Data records
###

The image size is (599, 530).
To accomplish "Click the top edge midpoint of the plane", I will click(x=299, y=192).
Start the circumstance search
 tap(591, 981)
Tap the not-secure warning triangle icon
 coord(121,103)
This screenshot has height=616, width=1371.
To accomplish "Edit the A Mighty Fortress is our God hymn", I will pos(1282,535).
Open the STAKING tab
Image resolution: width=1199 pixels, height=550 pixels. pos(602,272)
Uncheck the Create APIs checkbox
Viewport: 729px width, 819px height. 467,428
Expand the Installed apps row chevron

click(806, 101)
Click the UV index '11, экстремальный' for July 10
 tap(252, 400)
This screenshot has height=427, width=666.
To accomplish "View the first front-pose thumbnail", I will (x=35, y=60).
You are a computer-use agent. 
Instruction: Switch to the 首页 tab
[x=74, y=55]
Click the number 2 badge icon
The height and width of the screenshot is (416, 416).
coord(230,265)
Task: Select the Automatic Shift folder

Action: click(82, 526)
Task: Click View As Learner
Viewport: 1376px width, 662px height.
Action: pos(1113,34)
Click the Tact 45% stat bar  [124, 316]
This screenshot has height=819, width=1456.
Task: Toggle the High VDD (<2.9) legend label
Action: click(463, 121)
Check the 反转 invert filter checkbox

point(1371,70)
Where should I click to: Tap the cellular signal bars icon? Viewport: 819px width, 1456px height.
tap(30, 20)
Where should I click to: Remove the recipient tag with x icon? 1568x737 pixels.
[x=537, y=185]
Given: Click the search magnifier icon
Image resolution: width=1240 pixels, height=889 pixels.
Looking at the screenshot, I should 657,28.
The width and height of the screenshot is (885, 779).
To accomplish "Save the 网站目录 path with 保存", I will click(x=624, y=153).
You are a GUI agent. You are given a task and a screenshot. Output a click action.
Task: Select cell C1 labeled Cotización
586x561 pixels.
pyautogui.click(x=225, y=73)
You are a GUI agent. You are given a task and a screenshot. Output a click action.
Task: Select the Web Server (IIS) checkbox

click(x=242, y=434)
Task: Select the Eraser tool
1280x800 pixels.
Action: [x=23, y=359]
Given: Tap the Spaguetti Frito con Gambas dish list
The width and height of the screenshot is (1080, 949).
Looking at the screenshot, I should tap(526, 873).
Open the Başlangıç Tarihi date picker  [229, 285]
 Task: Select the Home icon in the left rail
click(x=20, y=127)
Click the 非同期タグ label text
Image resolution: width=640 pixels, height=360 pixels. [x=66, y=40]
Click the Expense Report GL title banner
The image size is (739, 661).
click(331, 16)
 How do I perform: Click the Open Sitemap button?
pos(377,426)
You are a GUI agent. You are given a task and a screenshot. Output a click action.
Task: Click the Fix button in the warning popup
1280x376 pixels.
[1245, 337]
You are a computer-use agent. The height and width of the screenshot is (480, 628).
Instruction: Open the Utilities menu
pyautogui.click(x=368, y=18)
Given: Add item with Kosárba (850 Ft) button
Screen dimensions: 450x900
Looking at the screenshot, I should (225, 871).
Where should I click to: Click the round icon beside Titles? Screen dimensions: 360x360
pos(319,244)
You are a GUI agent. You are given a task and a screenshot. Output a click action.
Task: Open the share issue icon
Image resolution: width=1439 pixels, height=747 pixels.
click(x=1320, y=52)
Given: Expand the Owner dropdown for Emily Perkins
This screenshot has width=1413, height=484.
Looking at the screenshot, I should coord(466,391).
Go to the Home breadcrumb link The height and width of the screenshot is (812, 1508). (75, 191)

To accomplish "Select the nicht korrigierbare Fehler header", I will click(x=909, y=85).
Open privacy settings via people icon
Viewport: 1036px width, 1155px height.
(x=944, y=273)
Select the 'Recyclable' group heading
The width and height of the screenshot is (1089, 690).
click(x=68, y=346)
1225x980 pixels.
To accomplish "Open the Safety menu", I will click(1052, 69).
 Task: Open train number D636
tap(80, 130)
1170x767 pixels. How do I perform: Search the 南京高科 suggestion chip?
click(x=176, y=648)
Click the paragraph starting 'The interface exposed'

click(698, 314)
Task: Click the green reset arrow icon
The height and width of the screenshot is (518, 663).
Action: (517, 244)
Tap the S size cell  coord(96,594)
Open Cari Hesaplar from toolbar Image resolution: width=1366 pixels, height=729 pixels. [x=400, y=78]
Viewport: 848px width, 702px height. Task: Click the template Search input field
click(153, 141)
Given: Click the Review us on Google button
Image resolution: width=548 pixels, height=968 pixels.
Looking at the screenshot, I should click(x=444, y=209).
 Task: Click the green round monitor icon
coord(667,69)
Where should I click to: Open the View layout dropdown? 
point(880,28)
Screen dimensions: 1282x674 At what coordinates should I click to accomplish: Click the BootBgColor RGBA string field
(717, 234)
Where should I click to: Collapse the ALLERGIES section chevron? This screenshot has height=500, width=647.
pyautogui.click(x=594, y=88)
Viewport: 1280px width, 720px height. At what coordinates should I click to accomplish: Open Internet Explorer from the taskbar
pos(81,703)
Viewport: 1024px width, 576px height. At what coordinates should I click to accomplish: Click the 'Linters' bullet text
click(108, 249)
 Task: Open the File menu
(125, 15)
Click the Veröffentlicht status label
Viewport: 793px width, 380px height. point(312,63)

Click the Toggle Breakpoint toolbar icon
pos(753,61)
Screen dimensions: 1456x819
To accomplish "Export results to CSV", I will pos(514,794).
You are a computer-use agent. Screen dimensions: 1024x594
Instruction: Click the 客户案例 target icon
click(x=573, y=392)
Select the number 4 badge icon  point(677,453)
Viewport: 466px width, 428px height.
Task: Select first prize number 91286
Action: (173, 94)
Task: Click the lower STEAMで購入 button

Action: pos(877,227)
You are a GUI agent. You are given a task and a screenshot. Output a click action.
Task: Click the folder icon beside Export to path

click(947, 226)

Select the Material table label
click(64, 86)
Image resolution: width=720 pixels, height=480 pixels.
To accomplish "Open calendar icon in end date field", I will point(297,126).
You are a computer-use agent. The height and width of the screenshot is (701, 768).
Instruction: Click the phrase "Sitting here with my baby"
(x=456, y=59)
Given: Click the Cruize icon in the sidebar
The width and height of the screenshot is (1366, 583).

###

Within the data above, the lines from the one with "1170x767 pixels. How" to the one with "Open Cari Hesaplar" must be repeated exactly; no other line belongs in the answer.

* **Solution for this task**
1170x767 pixels. How do I perform: Search the 南京高科 suggestion chip?
click(x=176, y=648)
Click the paragraph starting 'The interface exposed'

click(698, 314)
Task: Click the green reset arrow icon
The height and width of the screenshot is (518, 663).
Action: (517, 244)
Tap the S size cell  coord(96,594)
Open Cari Hesaplar from toolbar Image resolution: width=1366 pixels, height=729 pixels. [x=400, y=78]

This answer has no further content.